Do you remember chanting that nursery rhyme on the school playground? We were told by the teachers that names couldn’t hurt, so anything a bully said could be ignored. It was a great idea for children (maybe) but it’s a naive idea that doesn’t work in real life. And there are reasons.

It is almost universally accepted that physical abuse is worse than verbal abuse. Stereotypical abuse includes black eyes, broken arms, bruised and broken ribs, split lips, etc. Every emergency room doctor and pediatrician knows what to look for and will call the authorities. It is visible, it is obvious, and it is horrific.

But the same injuries might occur from falling down the stairs or from a car accident. It is not the physical injuries that are really the problem. The danger of escalation to life-threatening injuries is certainly real and not to be discounted. But I’m going to suggest that the physical wounds of abuse are not really the measure of how bad abuse is. In saying this I am not attempting to minimize physical abuse. I am trying to communicate that all forms of abuse are equally devastating and dangerous — and why.

Because we identify people by their external appearance, we are confusing physical injuries with the substance of the abuse. OK, that sounded a little disconnected. Bear with me a minute here.

Remember, who you are is not your body. You are the person who is wearing that body suit during this earthly lifetime. Who you are is independent of your body, though the two are connected.

What makes physical abuse so horrific is the same thing that makes verbal abuse so horrific. What makes either one unbearably bad is the attack on the person — the real person, not the body being worn by the person. Physical abuse generally comes with verbal abuse. The physical abuse communicates assault, hatred, even murder, against the person within the body. The physical abuse is a vehicle for the heart of the abuse – the attack on the person inside the skin.

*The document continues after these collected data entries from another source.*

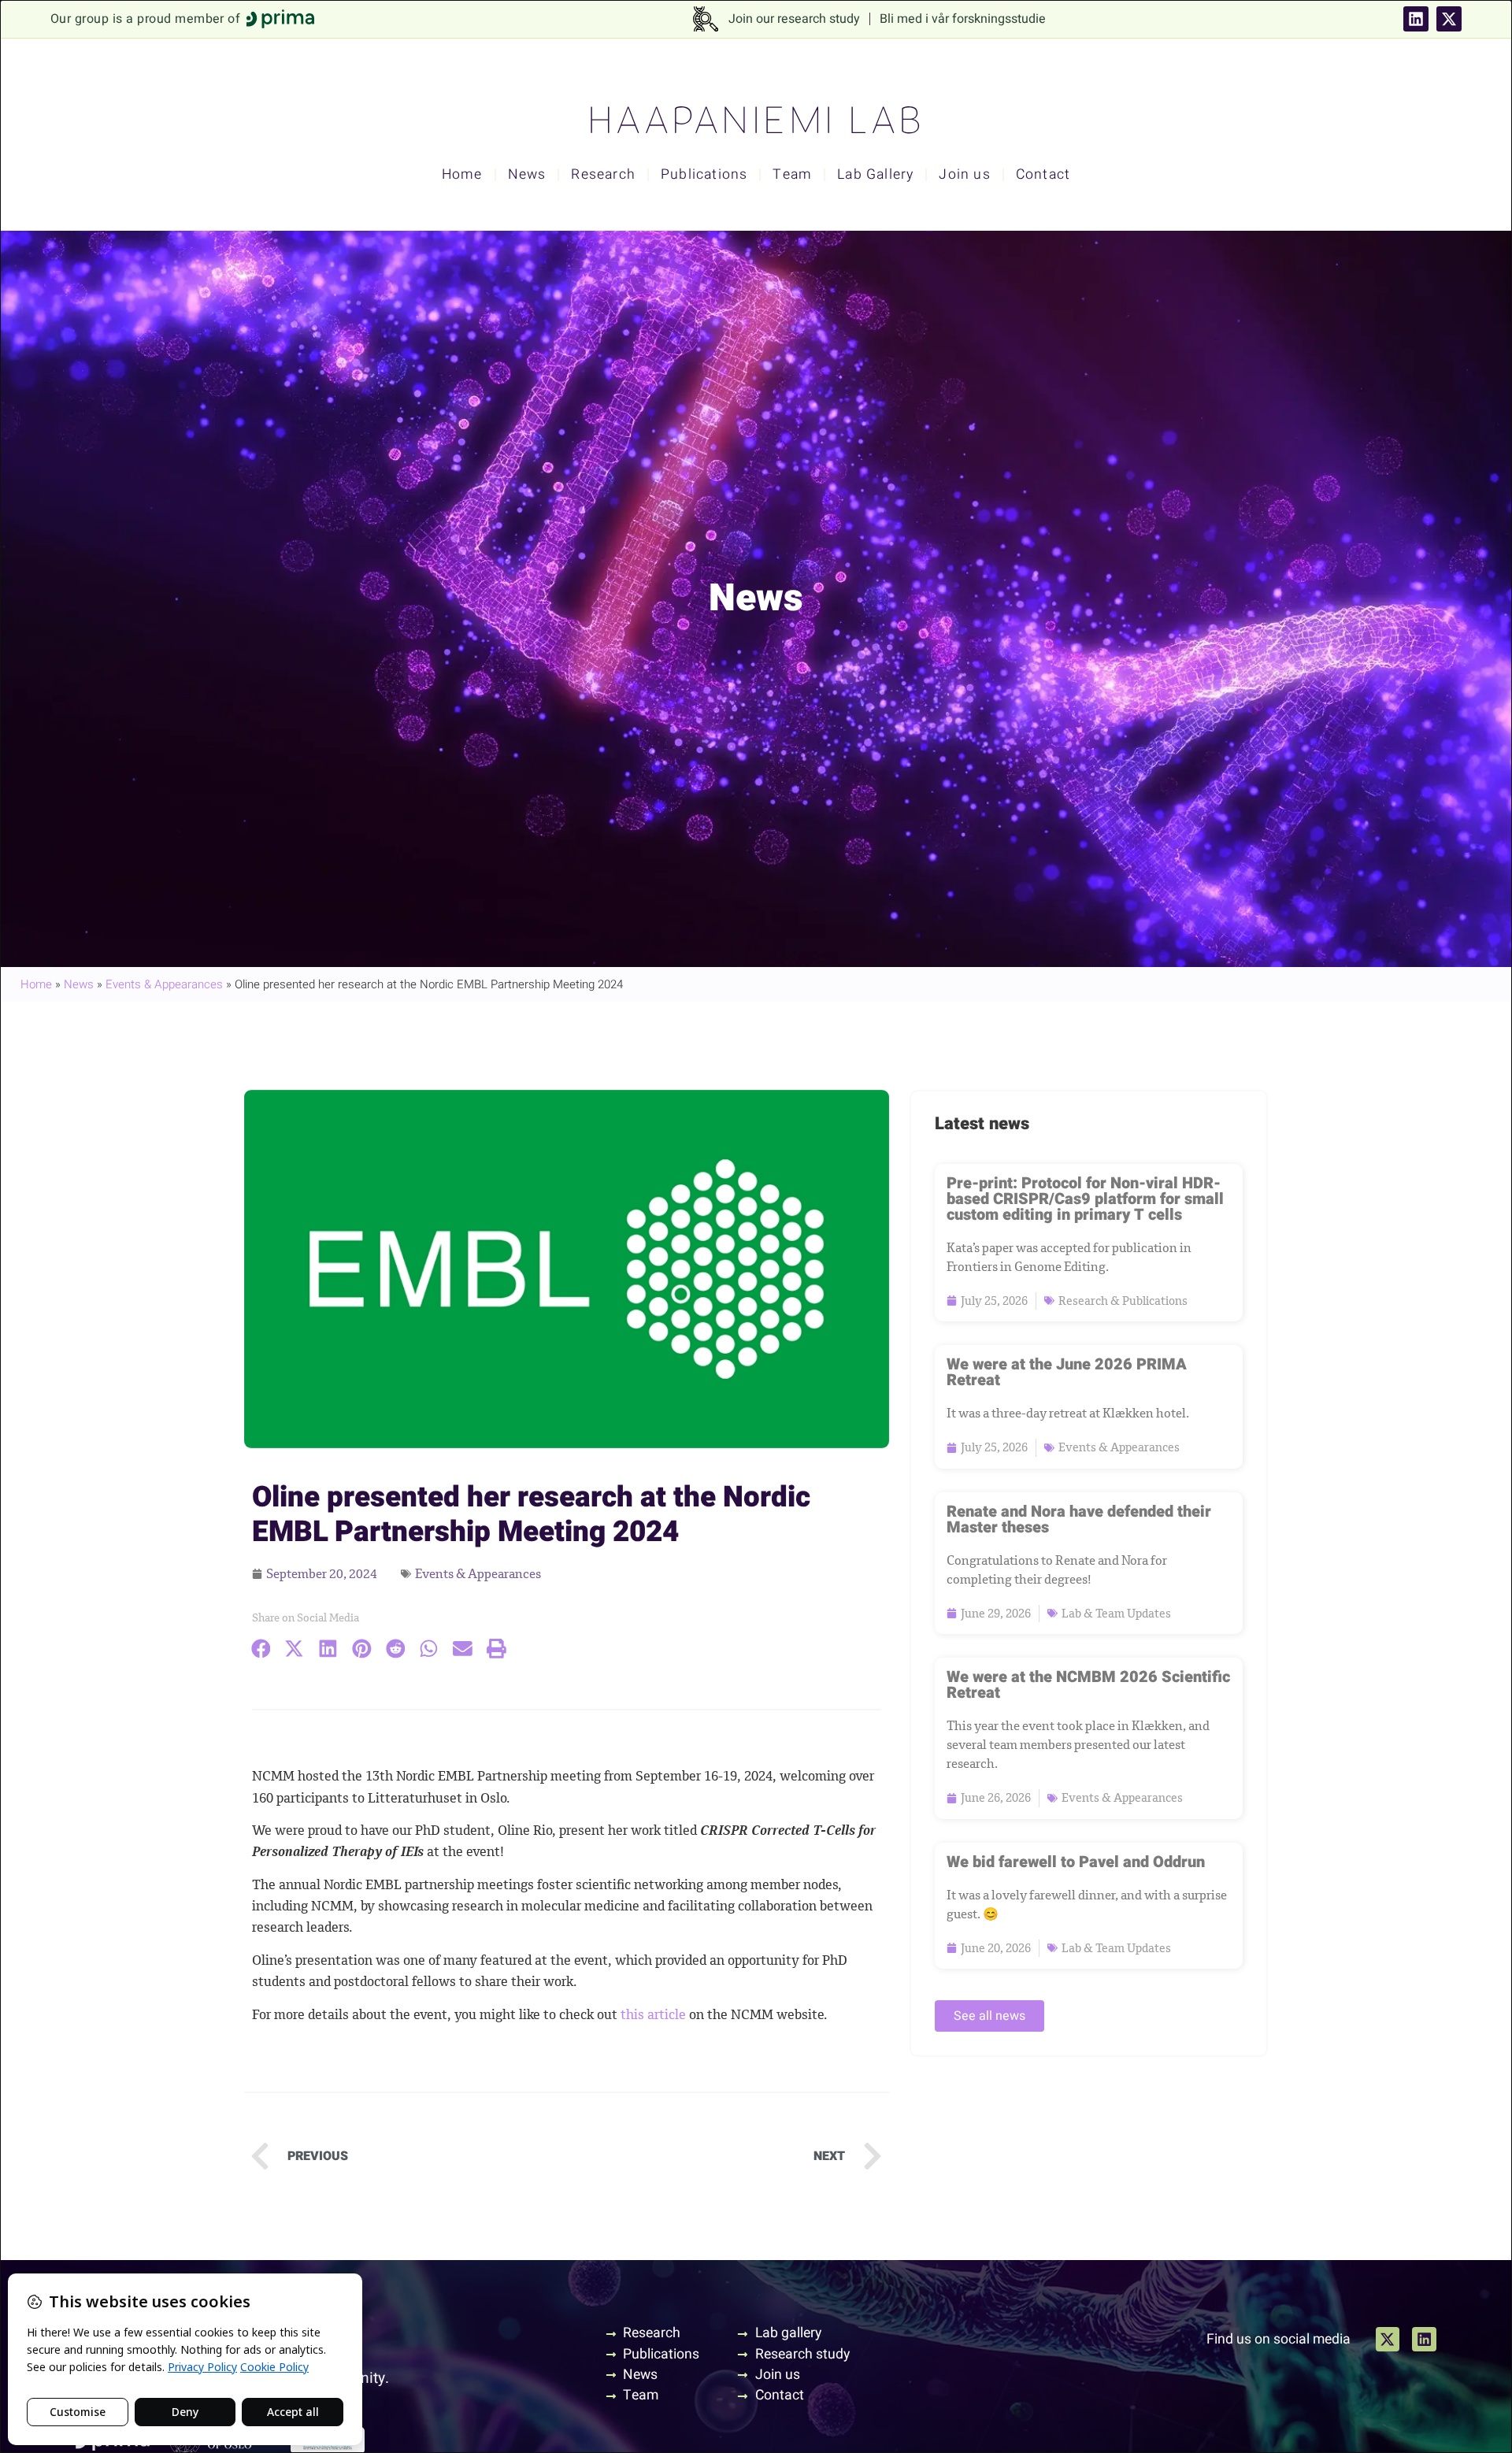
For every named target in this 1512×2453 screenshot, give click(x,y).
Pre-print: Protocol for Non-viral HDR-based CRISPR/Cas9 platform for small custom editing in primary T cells (1085, 1199)
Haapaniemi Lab (756, 120)
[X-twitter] (1449, 18)
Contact (1043, 174)
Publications (704, 174)
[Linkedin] (1416, 18)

Abuse is an assault on the person. It can and will kill the person. Physical abuse is just one manifestation of abuse – it is not the worst; it is the most visible and it can certainly kill the fastest. All forms of abuse can and will kill because they are attacking who the victim really is. The heart of all types of abuse is the assault on the person — sometimes through the person’s emotions, sometimes through the person’s self worth, sometimes through the person’s body, sometimes through the person’s spirit — but always against the person.

Sticks and stones
May break my bones,
But words could even kill me…

2 Responses

  1. I couldn’t have said it better. Words were doing that to me and I was losing weight dangerously fast although I was trying my best to not lose weight.

  2. Danni, the words you said are exactly expressing what I have been feeling. I felt like I started to wither with every accusation or offensive and hurtful word my husband said. The things he said made my whole body ache physically. (bones, teeth, stomach, breathing problems).